According to the statistics, the heat island effects in urban areas might exacerbate by the projected increase in the intensity and frequency of extreme temperatures. Meanwhile, Yemeni cities are struggling to provide even the most basic of services.

Disadvantaged communities are more likely to live in areas prone to climate extremes and a lack of services, and thus suffer disproportionately.

Work of World Bank in Urban Services

The World Bank has been working a lot on improving urban services. In addition, between 2017 and 2020, the World Bank’s Yemen Integrated Urban Services Emergency Project (YIUSEP) provided emergency services to ten Yemeni cities.

Moreover, in collaboration with the United Nations Office for Project Services (UNOPS), a second phase, YIUSEP II, was launched in June 2021.

In addition, the project’s second phase assists the country in meeting emergency needs by restoring urban infrastructure services. It also works in increasing resilience to climate change in the 16 cities chosen for the project.

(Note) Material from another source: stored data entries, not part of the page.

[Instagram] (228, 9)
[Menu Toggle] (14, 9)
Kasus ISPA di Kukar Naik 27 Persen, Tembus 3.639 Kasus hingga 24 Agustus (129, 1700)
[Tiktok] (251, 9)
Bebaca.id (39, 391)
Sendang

According to the data from World Bank some cities, such as Sana’a, are particularly vulnerable due to their dense population and architectural heritage. Yemen’s coastal cities are already under the effect of rising sea levels and storm surges.

Yemeni Employment by World Bank 

Further, Emily Owen Urban development specialist adds that the Yeman needs a lot of work to be done in the urban sector infrastructure. It needs to create more employment opportunities to become resilient against flooding and flash flooding.

Additionally, the World Bank is now employing Yemeni local consultants and experts. These people conduct field surveys and engage directly with local communities and stakeholders in several cities across the country. It will help in the identification of climate-related issues and help in prioritizing and designing the intervention.